WHAT THE TASK ASKS: The job is to find each line of the records below that includes the word "question" and copy it.

◇ ◇ ◇

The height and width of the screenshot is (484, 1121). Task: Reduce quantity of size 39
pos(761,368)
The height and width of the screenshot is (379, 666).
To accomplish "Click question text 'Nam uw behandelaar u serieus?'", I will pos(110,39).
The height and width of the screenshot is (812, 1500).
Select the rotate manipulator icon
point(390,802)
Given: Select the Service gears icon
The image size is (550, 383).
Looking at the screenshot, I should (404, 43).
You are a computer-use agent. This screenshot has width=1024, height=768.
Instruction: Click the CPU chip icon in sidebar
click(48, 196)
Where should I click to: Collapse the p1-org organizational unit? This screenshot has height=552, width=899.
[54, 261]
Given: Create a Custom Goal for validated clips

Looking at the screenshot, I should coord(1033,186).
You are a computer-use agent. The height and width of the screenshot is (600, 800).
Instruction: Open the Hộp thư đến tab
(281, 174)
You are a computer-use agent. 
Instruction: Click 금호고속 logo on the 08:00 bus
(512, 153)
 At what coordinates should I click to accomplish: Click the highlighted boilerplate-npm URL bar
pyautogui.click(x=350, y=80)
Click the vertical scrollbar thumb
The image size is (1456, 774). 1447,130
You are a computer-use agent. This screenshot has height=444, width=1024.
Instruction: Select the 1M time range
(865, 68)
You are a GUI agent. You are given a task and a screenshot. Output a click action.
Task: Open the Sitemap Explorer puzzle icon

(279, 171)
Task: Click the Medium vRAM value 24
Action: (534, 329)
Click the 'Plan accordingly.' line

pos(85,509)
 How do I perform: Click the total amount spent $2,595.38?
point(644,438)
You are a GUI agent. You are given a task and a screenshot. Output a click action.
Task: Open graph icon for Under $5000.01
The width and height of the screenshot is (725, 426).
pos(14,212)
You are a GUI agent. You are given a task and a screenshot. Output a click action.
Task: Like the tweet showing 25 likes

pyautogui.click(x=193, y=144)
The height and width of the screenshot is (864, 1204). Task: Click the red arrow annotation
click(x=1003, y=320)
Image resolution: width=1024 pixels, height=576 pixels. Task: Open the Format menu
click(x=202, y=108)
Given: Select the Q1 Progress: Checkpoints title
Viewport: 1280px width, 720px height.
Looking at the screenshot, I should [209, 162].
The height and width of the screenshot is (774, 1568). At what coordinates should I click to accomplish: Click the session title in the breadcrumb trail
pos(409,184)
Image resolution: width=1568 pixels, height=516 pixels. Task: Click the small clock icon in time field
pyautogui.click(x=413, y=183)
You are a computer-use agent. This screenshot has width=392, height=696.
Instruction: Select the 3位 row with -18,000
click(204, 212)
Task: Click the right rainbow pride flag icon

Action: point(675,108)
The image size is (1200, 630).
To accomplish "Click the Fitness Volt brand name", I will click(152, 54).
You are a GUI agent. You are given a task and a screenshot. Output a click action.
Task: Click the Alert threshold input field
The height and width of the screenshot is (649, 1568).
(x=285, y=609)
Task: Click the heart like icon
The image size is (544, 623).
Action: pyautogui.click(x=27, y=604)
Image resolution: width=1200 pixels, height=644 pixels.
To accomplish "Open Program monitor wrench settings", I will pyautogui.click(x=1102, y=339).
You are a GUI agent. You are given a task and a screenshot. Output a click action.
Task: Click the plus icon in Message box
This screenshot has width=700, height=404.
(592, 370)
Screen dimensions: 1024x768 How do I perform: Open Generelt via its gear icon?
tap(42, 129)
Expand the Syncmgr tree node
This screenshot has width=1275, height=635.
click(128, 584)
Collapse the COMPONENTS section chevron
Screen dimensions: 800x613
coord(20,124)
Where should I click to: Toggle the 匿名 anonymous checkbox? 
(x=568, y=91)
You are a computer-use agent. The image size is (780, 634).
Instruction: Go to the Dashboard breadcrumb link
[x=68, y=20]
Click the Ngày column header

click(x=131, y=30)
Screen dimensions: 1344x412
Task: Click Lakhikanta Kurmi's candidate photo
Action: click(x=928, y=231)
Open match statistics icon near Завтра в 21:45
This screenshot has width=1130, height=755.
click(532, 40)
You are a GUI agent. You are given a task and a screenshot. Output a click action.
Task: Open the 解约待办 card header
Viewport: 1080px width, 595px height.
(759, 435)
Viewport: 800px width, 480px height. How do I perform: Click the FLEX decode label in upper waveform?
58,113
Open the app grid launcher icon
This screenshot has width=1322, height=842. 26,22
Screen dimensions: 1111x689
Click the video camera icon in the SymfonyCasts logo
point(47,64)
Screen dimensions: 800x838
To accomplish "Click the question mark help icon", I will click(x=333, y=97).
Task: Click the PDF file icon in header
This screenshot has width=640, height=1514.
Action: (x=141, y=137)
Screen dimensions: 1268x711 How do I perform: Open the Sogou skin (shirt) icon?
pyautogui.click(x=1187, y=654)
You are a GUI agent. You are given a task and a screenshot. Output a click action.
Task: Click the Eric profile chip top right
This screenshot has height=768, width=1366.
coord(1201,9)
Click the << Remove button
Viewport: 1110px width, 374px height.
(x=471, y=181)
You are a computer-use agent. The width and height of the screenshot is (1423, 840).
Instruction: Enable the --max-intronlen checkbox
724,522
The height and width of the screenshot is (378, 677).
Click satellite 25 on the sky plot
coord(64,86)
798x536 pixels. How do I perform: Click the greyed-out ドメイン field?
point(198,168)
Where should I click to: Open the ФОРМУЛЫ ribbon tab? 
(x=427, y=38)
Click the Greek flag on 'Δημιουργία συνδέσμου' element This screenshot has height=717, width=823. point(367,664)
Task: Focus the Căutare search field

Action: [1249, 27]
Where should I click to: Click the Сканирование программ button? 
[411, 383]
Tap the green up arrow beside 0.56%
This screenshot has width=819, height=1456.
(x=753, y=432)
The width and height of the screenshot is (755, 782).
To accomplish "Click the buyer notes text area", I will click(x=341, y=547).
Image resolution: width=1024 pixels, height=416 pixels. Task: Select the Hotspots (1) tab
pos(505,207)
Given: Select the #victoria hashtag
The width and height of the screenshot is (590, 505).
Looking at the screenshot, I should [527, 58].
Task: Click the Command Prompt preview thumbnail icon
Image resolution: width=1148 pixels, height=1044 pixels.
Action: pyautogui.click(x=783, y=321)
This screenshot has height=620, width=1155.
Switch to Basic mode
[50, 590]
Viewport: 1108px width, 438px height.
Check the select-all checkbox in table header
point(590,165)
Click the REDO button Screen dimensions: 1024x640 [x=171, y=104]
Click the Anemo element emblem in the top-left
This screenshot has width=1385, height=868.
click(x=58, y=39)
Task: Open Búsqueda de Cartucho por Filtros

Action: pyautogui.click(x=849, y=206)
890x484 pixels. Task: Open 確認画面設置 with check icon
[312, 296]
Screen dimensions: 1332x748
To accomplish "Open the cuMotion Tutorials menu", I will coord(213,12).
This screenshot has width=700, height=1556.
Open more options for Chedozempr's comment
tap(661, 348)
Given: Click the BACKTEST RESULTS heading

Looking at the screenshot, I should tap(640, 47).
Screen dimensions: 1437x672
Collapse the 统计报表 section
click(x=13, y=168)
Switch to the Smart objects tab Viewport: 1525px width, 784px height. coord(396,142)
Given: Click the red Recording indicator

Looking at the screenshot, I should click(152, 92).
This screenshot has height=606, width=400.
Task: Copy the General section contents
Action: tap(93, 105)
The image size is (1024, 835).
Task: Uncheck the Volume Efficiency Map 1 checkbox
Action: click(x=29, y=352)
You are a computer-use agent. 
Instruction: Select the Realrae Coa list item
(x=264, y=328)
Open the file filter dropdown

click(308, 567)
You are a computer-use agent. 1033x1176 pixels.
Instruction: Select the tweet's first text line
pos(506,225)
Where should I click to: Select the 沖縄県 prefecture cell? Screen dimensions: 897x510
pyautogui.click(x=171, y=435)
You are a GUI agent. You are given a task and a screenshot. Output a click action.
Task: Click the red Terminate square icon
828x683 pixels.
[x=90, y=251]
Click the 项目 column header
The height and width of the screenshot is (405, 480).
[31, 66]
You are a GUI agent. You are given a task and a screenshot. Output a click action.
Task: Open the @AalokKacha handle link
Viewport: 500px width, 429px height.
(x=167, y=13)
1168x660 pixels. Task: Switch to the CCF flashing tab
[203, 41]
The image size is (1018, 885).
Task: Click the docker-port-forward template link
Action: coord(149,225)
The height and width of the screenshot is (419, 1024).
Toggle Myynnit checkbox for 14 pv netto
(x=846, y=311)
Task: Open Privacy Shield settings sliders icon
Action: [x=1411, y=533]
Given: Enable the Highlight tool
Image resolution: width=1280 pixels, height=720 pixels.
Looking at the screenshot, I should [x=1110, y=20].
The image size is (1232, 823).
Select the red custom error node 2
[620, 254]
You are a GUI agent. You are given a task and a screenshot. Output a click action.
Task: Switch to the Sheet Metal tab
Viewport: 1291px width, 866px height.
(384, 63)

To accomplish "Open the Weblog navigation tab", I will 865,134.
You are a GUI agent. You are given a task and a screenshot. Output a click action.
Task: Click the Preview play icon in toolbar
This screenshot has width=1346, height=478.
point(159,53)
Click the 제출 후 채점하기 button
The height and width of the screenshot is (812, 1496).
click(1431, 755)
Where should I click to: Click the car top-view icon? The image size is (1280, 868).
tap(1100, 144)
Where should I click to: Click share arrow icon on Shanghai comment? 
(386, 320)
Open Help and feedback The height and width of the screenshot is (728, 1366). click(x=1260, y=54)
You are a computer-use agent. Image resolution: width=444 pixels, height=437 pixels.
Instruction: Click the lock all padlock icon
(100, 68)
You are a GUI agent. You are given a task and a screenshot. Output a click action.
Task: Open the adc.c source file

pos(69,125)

◇ ◇ ◇

OUTPUT OF THE TASK:
To accomplish "Click question text 'Nam uw behandelaar u serieus?'", I will pos(110,39).
To accomplish "Click the question mark help icon", I will click(x=333, y=97).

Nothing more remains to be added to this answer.